A CHOGM traffic map, with RISK pieces.
The Commonwealth Heads Of Government Meeting ended in Sri Lanka last week. Aside from messing up traffic for a few days, it was a big event that didn’t really have a big impact. The strange and by this point predictable thing was that it became, in the international media at least, about the war, war crimes etc. It’s like the only story Sri Lanka can conceivably be associated with is civil war. It also overshadowed whatever CHOGM was supposed to discuss. As far as I can tell from the Republic Square brief, this meeting accomplished close to nothing.
There are no official costs attached to hosting the conference. Estimates were Rs. 6 billion and the UNP is claiming 14 billion.
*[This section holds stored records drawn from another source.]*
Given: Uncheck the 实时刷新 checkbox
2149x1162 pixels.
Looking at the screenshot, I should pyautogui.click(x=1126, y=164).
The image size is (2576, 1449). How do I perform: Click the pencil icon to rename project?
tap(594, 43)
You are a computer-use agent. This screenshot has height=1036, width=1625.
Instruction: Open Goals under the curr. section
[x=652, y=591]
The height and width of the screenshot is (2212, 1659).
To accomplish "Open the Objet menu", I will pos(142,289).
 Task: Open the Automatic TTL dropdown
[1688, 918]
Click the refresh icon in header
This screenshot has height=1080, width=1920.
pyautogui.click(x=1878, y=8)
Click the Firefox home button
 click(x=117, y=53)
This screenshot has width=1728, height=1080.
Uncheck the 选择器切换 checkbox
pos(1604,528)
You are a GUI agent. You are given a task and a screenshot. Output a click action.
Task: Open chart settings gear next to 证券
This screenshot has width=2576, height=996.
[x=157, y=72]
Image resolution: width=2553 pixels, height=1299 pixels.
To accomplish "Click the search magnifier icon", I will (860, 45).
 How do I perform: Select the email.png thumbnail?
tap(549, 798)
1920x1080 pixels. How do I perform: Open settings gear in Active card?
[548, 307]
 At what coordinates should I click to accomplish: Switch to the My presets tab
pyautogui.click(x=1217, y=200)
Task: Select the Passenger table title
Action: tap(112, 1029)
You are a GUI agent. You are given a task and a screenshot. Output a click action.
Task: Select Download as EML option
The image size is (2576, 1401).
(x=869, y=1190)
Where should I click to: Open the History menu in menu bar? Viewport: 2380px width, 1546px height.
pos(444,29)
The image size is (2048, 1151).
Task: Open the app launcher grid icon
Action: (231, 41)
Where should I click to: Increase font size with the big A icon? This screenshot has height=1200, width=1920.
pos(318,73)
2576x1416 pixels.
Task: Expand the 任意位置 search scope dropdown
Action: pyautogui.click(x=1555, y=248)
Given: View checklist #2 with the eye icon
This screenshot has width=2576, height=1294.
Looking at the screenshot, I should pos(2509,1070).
Either way it’s millions of dollars, a lot of it on cars that people will have used for three days and which now, I suppose, get gifted off to undeserving MPs and lackeys. Anush has a piece on the economic benefits of CHOGM, but the crux there is that they’re largely unknown.
I’d venture that it’s only a three day event with relatively few participants, and Anush seems to confirm that hotel occupancy rates were low. However, the main benefit of something like CHOGM is that the world’s media is focused on Sri Lanka, which turned out to be a bad thing.
The Media Circus
It’s undeniable that a lot of the western media is ignorant or myopically focused on the end of the war in 2009, ignoring everything before and after that point. However, knowing that this issue would come up, the Rajapaksa government seems to have prepared for it not at all. If they cared about international PR they could have announced that they’d implement the LLRC just before, or hold some events in Jaffna, or even just brief their diplomats better. Instead they did basically the opposite.
The government allowed in and then harassed Channel 4 journalists, quite publicly. They stood by as people blocked their train and as the connected BBS attacked the opposition headquarters in Kotte. They also led up to CHOGM by deporting New Zealand Green MPs for holding a presser, Aussie journalists for attending a conference, etc. Basically they created a belligerent image, seemingly by intention.
The vital point is that the government actually doesn’t care about international opinion. Indeed, in a way they seem to miss the old LTTE/diaspora bogeyman and their allies, a hostile western media. Even English-speaking Sri Lankans cheer on Dr. Chris Nonis on CNN for speaking about something fundamentally sad with good diction. The opposition party also says that it also opposes foreign meddling. I mean, who supports it, really? For the government it’s a cheap local win actually, if you look at it just locally.
Internationally, however, it makes us look pretty dumb. Republic Square covers this issue pretty well also. I mean, who would have known we had a Green Party MP here unless we expelled them? As impressed as some Sri Lankans are with Dr. Chris Nonis, is having a civilization for 2,500 years really relevant to the issue of war crimes investigations?
As RSQ puts it:
Creating a siege mentality (“no one likes us, we don’t care”) can be useful in shoring up domestic support, but it is absolutely destructive to international relations, both on a political and a public relations level. The language being used also presents exactly the opposite issue from the one that is intended – all the talk of “propaganda”, of “agent provocateurs”, of small powerful minorities who are really running things comes across as paranoid and more reminiscent of the rhetoric of a paranoid Soviet Union than an open democracy.
If anything, the government has made the country look worse than it actually is while the internationally media has completely missed how bad things actually are. The end result is basically that kids get of school, some MPs get cars, and everybody else gets to do the 2009 time warp again, on the taxpayers dime.